59400

Routine Obstetric Care Including Antepartum Care, Vaginal Delivery, and Postpartum Care

CPT 59400 represents a comprehensive global obstetric service for a routine vaginal delivery. This 'global package' is designed to capture all the typical services provided by a single physician or physician group throughout a patient's pregnancy journey. The service is divided into three distinct clinical phases. The first phase is antepartum care, which traditionally encompasses approximately 13 visits for a full-term pregnancy. These visits include the initial history and physical examination, subsequent monthly visits up to 28 weeks of gestation, biweekly visits up to 36 weeks, and weekly visits until the onset of labor. During these sessions, the provider monitors maternal weight, blood pressure, fundal height, and fetal heart tones. The second phase is the delivery itself.
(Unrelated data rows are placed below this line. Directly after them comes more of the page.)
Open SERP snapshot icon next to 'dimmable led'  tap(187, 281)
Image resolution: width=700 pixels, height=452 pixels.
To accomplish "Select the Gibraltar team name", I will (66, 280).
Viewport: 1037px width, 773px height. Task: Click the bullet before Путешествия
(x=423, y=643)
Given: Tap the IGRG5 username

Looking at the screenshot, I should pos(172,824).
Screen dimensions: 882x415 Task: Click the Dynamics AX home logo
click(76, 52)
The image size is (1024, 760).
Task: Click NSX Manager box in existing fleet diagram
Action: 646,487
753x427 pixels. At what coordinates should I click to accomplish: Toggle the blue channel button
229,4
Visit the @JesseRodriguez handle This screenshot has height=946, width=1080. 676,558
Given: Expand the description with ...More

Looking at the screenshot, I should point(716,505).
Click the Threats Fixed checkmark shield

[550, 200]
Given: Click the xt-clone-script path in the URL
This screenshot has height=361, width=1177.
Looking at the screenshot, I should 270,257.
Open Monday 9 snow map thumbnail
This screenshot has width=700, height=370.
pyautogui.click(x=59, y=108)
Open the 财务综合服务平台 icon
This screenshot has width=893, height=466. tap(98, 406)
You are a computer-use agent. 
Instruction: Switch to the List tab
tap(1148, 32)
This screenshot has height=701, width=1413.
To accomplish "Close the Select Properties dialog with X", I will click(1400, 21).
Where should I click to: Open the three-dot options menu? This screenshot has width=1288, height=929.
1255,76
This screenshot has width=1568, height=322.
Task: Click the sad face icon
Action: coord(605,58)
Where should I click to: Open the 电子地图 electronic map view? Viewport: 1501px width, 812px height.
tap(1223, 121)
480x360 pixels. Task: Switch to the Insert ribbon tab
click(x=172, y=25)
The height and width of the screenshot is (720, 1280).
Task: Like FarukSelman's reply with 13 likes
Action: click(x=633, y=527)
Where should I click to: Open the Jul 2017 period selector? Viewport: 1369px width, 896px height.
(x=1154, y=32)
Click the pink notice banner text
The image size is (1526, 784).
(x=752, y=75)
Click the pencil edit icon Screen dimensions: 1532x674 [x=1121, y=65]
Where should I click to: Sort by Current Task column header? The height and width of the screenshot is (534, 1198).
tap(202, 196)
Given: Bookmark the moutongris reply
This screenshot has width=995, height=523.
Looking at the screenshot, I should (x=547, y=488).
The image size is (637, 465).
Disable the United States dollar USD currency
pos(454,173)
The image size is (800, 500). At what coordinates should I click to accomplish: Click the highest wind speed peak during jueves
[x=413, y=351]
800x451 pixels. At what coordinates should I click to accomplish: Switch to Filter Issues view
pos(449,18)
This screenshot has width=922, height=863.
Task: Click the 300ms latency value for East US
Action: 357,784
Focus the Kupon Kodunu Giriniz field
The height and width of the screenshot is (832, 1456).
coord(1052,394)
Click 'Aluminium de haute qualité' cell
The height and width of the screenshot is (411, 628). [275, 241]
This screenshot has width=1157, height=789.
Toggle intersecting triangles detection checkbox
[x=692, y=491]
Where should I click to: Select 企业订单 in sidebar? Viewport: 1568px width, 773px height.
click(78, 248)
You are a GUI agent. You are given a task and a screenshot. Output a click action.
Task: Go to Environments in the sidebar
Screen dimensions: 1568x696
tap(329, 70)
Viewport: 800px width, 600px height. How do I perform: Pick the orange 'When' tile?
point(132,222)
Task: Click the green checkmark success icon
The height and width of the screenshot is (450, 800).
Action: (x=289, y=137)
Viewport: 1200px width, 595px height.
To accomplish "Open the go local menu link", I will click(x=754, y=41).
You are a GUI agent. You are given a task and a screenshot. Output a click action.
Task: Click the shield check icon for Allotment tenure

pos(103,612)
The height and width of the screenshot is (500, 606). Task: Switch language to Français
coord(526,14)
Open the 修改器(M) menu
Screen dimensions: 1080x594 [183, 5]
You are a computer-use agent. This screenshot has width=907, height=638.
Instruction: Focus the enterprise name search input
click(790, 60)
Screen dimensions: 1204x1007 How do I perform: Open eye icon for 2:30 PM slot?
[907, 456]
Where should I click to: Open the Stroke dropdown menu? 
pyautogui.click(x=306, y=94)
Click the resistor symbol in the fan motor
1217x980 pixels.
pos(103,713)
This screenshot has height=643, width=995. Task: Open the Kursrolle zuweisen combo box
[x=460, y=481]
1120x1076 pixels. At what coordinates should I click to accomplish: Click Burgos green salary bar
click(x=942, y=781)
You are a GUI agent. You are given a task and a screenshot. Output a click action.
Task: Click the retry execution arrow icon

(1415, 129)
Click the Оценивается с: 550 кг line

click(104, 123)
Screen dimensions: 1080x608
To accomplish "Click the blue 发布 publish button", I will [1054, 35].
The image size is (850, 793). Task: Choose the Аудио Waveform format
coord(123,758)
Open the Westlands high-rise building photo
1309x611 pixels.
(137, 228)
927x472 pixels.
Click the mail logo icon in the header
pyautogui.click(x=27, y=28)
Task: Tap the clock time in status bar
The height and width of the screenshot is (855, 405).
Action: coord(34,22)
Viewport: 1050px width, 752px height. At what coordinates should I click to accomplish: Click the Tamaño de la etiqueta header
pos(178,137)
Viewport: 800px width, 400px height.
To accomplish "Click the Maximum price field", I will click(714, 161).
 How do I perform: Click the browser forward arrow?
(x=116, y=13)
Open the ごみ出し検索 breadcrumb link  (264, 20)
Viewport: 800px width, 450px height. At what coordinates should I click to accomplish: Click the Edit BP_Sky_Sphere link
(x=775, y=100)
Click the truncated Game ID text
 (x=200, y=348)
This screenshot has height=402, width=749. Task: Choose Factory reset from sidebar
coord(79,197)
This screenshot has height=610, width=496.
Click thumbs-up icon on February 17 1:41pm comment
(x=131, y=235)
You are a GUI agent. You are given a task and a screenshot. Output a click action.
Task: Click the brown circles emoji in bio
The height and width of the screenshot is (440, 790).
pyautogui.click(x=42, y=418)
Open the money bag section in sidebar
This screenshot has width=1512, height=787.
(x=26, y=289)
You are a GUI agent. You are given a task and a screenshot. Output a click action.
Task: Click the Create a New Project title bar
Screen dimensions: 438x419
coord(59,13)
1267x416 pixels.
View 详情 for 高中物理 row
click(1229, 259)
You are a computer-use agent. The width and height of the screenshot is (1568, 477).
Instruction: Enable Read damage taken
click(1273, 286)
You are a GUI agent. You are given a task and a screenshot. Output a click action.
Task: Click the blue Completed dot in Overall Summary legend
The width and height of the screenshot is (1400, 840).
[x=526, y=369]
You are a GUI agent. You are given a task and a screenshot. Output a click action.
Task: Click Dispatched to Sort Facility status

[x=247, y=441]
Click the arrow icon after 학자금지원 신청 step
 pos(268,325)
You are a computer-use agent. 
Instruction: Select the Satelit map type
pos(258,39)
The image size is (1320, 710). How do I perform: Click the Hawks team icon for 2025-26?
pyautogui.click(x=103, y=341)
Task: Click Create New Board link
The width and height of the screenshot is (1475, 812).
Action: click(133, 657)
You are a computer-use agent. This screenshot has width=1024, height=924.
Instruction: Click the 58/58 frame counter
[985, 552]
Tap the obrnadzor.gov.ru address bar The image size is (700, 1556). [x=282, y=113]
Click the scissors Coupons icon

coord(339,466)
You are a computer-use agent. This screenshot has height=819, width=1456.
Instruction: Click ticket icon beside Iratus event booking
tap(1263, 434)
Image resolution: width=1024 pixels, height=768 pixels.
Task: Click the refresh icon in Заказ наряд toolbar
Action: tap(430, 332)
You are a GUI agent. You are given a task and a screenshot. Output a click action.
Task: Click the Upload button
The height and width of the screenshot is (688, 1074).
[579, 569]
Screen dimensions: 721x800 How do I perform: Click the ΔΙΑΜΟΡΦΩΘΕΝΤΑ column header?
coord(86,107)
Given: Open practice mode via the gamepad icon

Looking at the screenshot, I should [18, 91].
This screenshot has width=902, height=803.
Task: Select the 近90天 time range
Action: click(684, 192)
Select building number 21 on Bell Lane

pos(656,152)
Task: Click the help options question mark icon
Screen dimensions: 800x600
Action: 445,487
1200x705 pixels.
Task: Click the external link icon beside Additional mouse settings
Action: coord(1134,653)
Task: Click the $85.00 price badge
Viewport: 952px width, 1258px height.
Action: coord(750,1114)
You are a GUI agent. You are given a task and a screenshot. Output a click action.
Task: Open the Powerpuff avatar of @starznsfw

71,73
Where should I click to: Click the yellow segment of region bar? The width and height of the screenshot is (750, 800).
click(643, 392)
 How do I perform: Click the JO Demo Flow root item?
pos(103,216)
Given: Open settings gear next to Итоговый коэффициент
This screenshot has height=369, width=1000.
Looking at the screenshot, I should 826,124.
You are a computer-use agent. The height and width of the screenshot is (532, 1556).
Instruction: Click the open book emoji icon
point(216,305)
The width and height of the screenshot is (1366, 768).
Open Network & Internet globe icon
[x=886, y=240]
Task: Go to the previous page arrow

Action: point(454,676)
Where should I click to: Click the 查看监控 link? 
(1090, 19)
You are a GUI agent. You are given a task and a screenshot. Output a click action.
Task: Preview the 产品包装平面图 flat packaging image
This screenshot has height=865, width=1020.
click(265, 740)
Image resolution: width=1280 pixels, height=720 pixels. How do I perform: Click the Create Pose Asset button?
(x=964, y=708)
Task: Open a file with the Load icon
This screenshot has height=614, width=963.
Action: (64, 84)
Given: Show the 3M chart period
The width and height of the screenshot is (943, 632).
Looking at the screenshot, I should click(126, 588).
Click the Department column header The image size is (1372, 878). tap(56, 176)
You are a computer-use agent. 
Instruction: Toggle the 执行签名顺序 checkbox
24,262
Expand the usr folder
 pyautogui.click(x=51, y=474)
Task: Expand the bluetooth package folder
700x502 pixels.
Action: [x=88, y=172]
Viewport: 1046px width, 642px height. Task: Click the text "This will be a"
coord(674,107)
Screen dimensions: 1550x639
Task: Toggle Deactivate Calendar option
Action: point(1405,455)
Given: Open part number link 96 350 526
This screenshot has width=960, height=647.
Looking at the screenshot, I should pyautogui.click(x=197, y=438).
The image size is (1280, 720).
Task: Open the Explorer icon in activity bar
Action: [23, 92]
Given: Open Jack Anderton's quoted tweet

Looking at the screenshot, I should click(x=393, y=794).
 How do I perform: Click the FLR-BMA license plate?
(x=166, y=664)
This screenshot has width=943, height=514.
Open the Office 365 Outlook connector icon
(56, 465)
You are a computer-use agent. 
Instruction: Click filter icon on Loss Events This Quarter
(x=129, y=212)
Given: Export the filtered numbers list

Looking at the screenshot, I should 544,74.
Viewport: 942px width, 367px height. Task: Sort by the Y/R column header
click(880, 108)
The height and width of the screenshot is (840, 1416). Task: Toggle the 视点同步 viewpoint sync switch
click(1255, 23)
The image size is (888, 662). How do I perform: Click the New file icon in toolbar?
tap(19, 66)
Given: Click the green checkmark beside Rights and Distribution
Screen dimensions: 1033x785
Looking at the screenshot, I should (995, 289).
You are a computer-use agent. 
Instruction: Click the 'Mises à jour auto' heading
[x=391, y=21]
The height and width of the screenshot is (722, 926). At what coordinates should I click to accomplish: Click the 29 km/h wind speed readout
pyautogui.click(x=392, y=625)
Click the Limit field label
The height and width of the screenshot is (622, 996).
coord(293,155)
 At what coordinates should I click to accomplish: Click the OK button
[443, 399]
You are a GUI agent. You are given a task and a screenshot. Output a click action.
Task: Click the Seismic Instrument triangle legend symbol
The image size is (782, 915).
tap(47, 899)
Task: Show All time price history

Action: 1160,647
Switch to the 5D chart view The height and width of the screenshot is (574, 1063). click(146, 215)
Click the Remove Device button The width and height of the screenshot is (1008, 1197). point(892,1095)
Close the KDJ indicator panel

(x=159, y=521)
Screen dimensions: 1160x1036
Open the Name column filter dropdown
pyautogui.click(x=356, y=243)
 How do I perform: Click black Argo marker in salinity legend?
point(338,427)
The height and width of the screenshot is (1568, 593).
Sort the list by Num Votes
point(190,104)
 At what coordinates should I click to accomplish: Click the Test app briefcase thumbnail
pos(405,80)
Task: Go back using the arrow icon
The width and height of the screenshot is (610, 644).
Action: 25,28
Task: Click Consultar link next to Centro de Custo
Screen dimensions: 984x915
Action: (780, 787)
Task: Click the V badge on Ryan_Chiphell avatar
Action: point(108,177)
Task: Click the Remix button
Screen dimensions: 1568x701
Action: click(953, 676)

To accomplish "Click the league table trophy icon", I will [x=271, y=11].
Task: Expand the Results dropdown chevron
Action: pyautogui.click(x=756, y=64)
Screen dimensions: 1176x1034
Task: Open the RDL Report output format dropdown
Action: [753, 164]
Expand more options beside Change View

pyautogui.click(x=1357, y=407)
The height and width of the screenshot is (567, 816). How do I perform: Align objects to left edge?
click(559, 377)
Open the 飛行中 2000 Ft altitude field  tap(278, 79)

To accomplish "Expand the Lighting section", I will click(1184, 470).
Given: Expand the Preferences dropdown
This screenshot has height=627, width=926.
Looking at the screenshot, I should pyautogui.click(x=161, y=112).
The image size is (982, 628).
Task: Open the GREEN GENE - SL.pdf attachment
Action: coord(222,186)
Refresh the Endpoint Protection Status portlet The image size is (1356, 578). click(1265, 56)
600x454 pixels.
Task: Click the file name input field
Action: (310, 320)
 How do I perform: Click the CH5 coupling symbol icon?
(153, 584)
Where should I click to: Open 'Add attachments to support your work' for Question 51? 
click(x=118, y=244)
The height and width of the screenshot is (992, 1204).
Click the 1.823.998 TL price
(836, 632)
This component includes the hospital admission for labor, the admission history and physical, management of uncomplicated labor (including fetal monitoring), and the vaginal delivery. The delivery may involve manual maneuvers, the use of forceps, or vacuum extraction if necessary, as well as the performance and repair of an episiotomy or the repair of first and second-degree perineal lacerations. The final phase is postpartum care, which consists of both inpatient and outpatient services. This includes the hospital visits following delivery and the routine office visit, typically occurring around six weeks postpartum, to evaluate the patient's physical recovery, psychological well-being, and contraceptive needs. It is essential to note that 59400 is only applicable when the same provider or group provides all three components of the package; otherwise, the components must be billed individually using the appropriate CPT codes for antepartum-only, delivery-only, or postpartum-only care.

Clinical Indications

  • Supervision of a normal pregnancy
  • Full-term pregnancy (37-42 weeks gestation)
  • Spontaneous vaginal delivery
  • Induced labor resulting in vaginal delivery
  • Vaginal delivery assisted by forceps or vacuum extraction
  • Management of pregnancy in a patient with a history of previous uncomplicated vaginal births

Procedure Steps

  1. Perform initial obstetric history and physical examination to establish the pregnancy and estimate the due date.
  2. Conduct regular antepartum office visits to monitor maternal health and fetal development (vitals, weight, fundal height, and fetal heart tones).
  3. Admit the patient to the labor and delivery unit and perform an admission H&P.
  4. Manage the first stage of labor, monitoring cervical dilation, effacement, and fetal station.
  5. Manage the second stage of labor, providing guidance for pushing and monitoring fetal descent.
  6. Perform a vaginal delivery of the infant, including episiotomy if indicated.
  7. Manage the third stage of labor, which involves the delivery of the placenta and inspection for completeness.
  8. Repair any first or second-degree perineal lacerations or the episiotomy site.
  9. Provide immediate postpartum monitoring in the hospital, checking for uterine atony or excessive bleeding.
  10. Perform a comprehensive postpartum evaluation at the office (typically 6 weeks after delivery) to assess recovery and provide family planning counseling.

Coding Guidelines

  • Use 59400 when the same physician or physician group provides the antepartum care, the vaginal delivery, and the postpartum care.
  • If the patient changes providers or insurance during the pregnancy, the components of care must be unbundled (e.g., 59425 or 59426 for antepartum care, 59409 or 59410 for delivery).
  • The global package includes repair of first and second-degree lacerations; however, repair of third or fourth-degree lacerations may be reported separately (e.g., 59300).
  • Do not include diagnostic ultrasounds (76801-76817), fetal non-stress tests (59025), or biophysical profiles (76818-76819) in the global code; these are billed separately.
  • Management of medical complications during pregnancy (e.g., gestational diabetes, hypertension) may be reported separately using E/M codes with modifier 25 if the service is significant and distinct from routine OB care.
  • For twin deliveries where both are delivered vaginally, report 59400 for the first infant and 59409 with modifier 51 for the second infant.